HOW TO COMPLETE THIS TASK: Exactly the lines from the one containing "Mentions légales (162, 2437)" through the final line of the listing are to be retyped, and nothing more.

EXTRACTED MATERIAL:
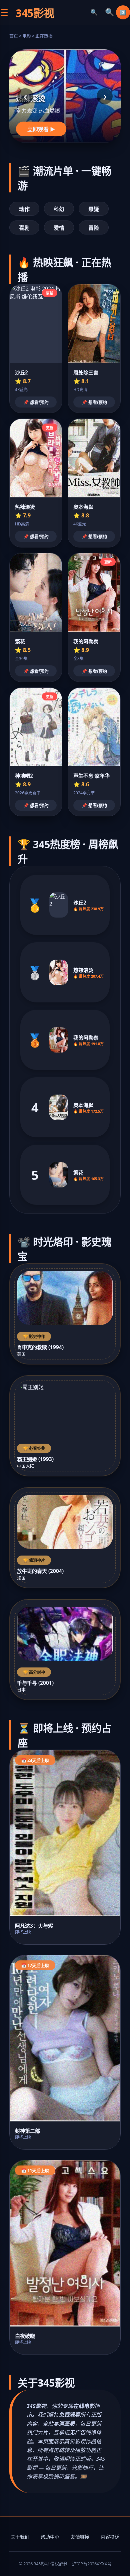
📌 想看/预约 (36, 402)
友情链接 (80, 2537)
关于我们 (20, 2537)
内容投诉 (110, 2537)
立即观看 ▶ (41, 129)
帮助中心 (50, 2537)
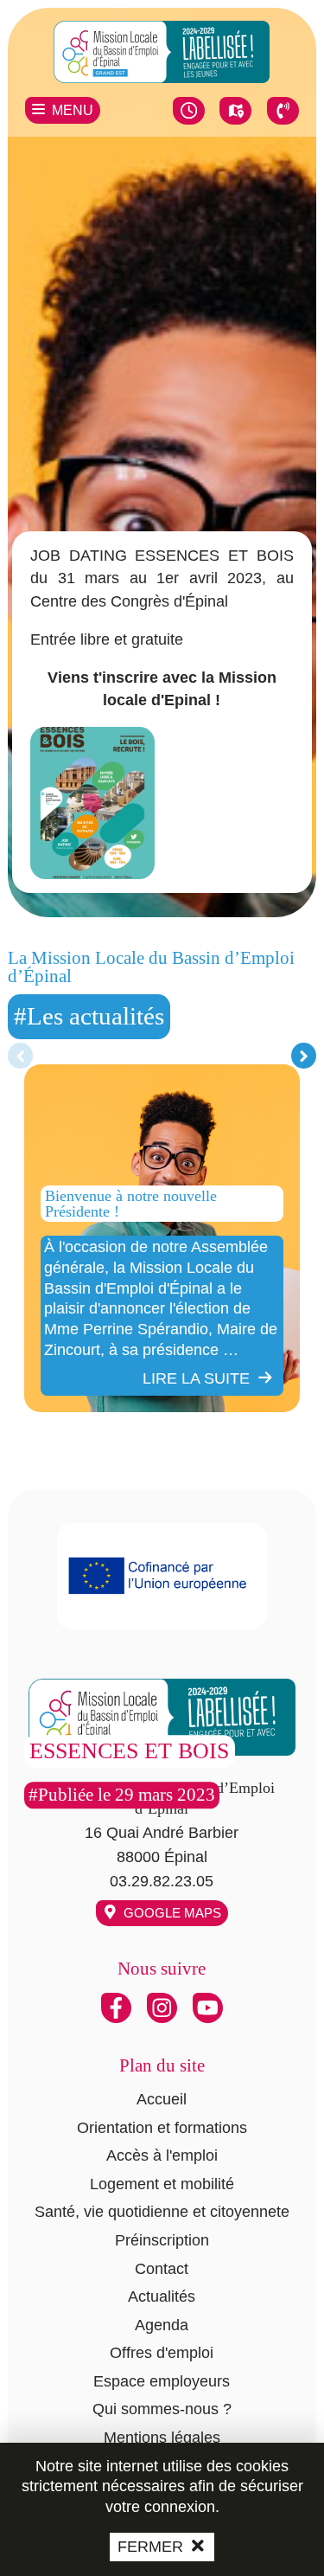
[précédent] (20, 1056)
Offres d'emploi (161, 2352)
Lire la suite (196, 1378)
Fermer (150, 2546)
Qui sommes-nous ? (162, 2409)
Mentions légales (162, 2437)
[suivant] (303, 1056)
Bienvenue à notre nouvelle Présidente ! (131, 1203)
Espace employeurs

RESPONSE TO THIS TASK:
Mentions légales (162, 2437)
[suivant] (303, 1056)
Bienvenue à notre nouvelle Présidente ! (131, 1203)
Espace employeurs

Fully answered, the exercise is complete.